## What is required
Below are some entries. Repeat exactly the lines from the one with "Where should I" through the one with "Select iPhone in the navigation bar", and only those.

## Material to process
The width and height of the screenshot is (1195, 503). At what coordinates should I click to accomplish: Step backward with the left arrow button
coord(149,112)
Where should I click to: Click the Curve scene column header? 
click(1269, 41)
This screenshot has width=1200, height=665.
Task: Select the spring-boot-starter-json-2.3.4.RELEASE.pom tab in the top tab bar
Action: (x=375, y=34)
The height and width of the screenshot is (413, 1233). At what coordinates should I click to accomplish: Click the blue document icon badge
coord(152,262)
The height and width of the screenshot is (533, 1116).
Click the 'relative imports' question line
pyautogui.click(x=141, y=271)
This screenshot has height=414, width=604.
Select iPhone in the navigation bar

--

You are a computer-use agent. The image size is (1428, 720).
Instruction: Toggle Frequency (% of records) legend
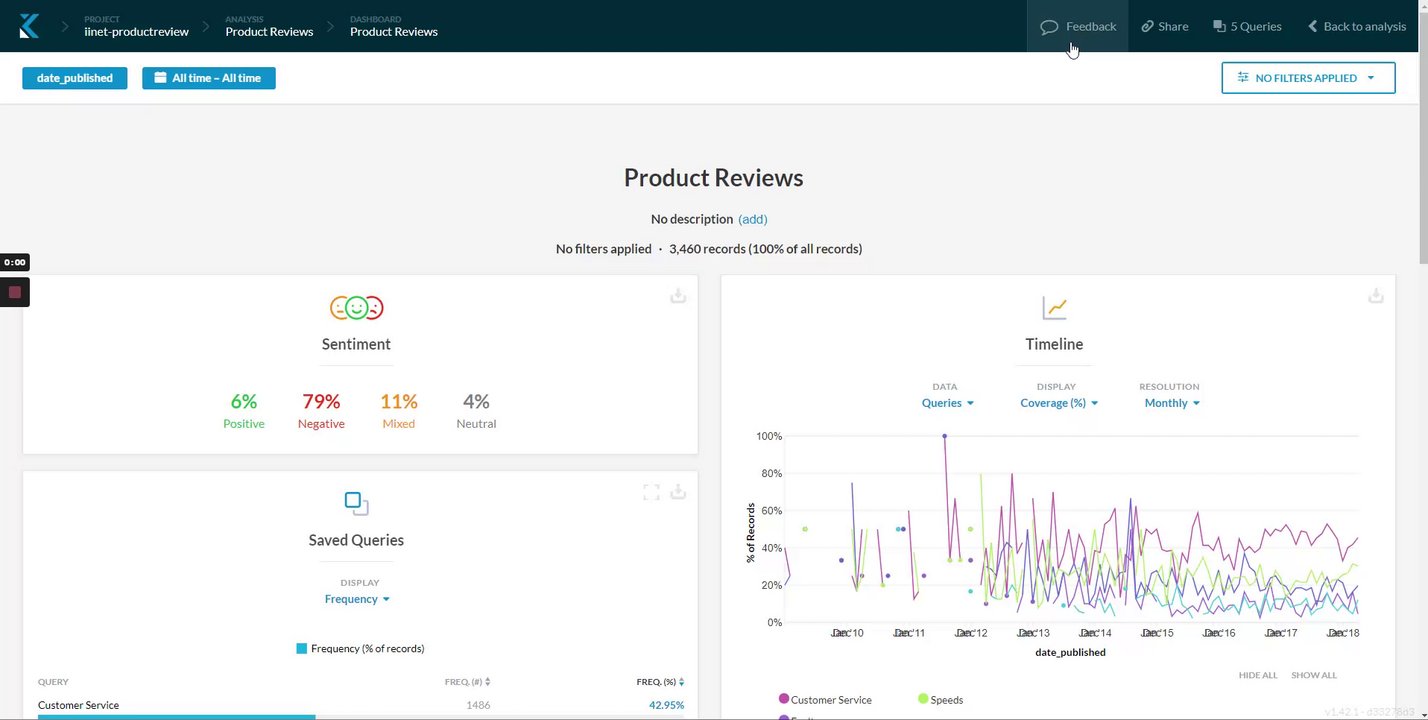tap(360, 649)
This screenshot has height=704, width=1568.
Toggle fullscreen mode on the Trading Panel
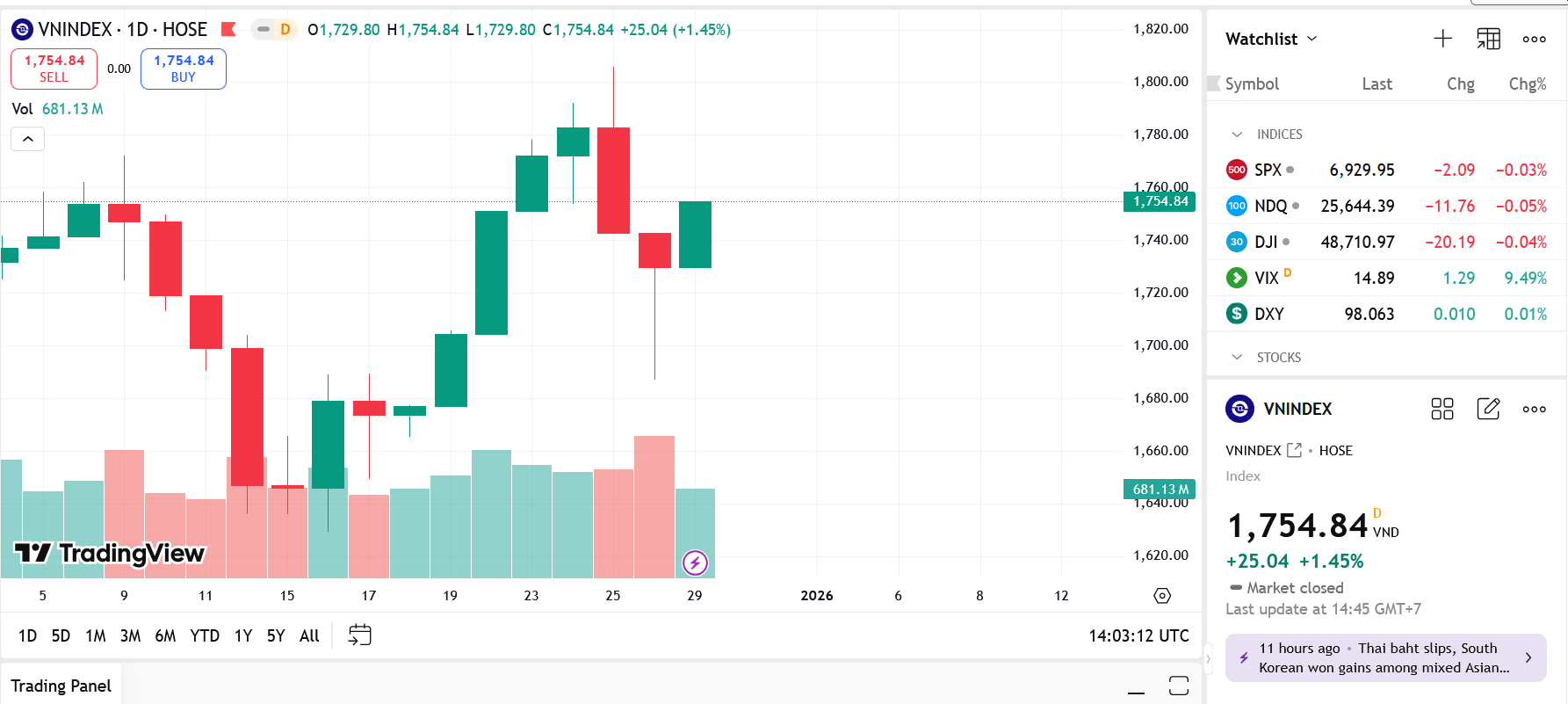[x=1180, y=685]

* * *

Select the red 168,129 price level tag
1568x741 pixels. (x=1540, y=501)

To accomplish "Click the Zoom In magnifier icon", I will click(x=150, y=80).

## Result of the exercise
Where should I click to: Click the Curve scene column header? 
click(1269, 41)
This screenshot has width=1200, height=665.
Task: Select the spring-boot-starter-json-2.3.4.RELEASE.pom tab in the top tab bar
Action: (x=375, y=34)
The height and width of the screenshot is (413, 1233). At what coordinates should I click to accomplish: Click the blue document icon badge
coord(152,262)
The height and width of the screenshot is (533, 1116).
Click the 'relative imports' question line
pyautogui.click(x=141, y=271)
This screenshot has height=414, width=604.
Select iPhone in the navigation bar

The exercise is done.